__Исходный текст__:
================================
# ФИЛОСОФИЯ И КУЛЬТУРА > Индия >  Ищу хорошего астролога в Индии, подскажите, пожалуйста!

## Марисабель

Дорогие преданные, очень срочно нужен хороший астролог в Индии. Месторасположение не имеет большого значения, но профессионализм имеет.
Слышала давно историю об одном астрологе,у которого есть натальные карты всех людей, написанные толи на листьях банановых, толи на папирусе, точно не помню)) И даже не помню, живет он в наше время или же жил давно. 

Если есть у кого-нибудь на примете отличный астролог, буду очень рада его имени и его адресу в Индии.
Харибол!

----------


## Хари-канта д.д.

> Слышала давно историю об одном астрологе,у которого есть натальные карты всех людей, написанные толи на листьях банановых, толи на папирусе, точно не помню)) И даже не помню, живет он в наше время или же жил давно.


Речь идет о Бхригу Муни. Есть легенда, что Бхригу Муни, небесный мудрец написал карты для всех людей века Кали. По этой же легенде у него на Земле есть 4 преемника, которых так же называют его именем. Я встречалась с одним из них. Живет в небольшой деревне в 8 часах езды от Вриндавана, название не вспомню. Возил преданный, русскоговорящий индус, который учился в России. Обычно во время Картики он вешает свои объявления о наборе группы в Джайпур и к нему.
================================
__Раздел данных__:
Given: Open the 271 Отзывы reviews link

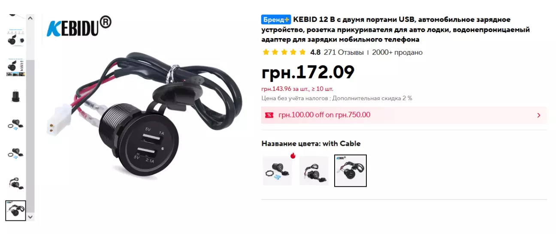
================================
__Задание и требования__:
Подхватите ветку форума о поиске астролога в Индии и продолжите её сразу после последнего предложения.

__Ответ к заданию__:
Насчет квалификации не могу 100% подтвердить. Многие из группы выходили под впечатлением. Мне он в принципе тоже сказал точные уже прошедшие вещи. Но вот насчет будущих, то тут нужно учитывать, что мы ведь практикуем не просто какую-то йогу типа телесных упражнений. Жизнь преданных регулирует уже сам Кришна. 
Один простой пример как астролог может сказать правду, но она в реальности не сильно влияет. Я была там 3 года назад. Астролог сказал, что скоро у меня будет машина. Действительно, полгода назад мне ее подарили, но прав у меня нет и стоит она в 2000 км от меня. Так что астрология это хорошо, но о Кришне нужно помнить в первую очередь.

----------


## Kasturika d.d.

У потомков Бригу Муни недалеко от Джайпура были знакомые преданные и мой супруг. Там была большая группа и всех до единого эти астрологи порадовали: все женщины выйдут замуж за очень богатых мужей. У всех мужей будет несколько домов и машин. Все бесплодные женщины родят детей.
За такими благословениями, действительно, стоит поехать!  :smilies:  Преданным эти астрологи предсказывают, что они разовьют любовь к Богу и оставят тело повторяя Святое Имя.

Кстати, у нескольких преданных многое реально сбывается!

----------


## Хари-канта д.д.

> Преданным эти астрологи предсказывают, что они разовьют любовь к Богу и оставят тело повторяя Святое Имя.
> Кстати, у нескольких преданных многое реально сбывается!


Про оставят тело точно реально сбывается  :smilies:  
Не, я уважаю Бхригу Муни, не подумайте. Просто не могу без юмора в своей жизни, полной подвохов. 
Они кстати даже не спрашивают ни даты, ни времени рождения, астрологическую карту не составляют. Сначала помню спросили имя и возраст. Потом помощник посмотрел на мои ладони и по итогам выбрал одну карточку из многих, на которых нарисованы круги и в них много чисел. Попросили ткнуть пальцем в карточку не задумываясь долго. Потом по тому числу куда я ткнула вытащили уже карту с описанием моей судьбы.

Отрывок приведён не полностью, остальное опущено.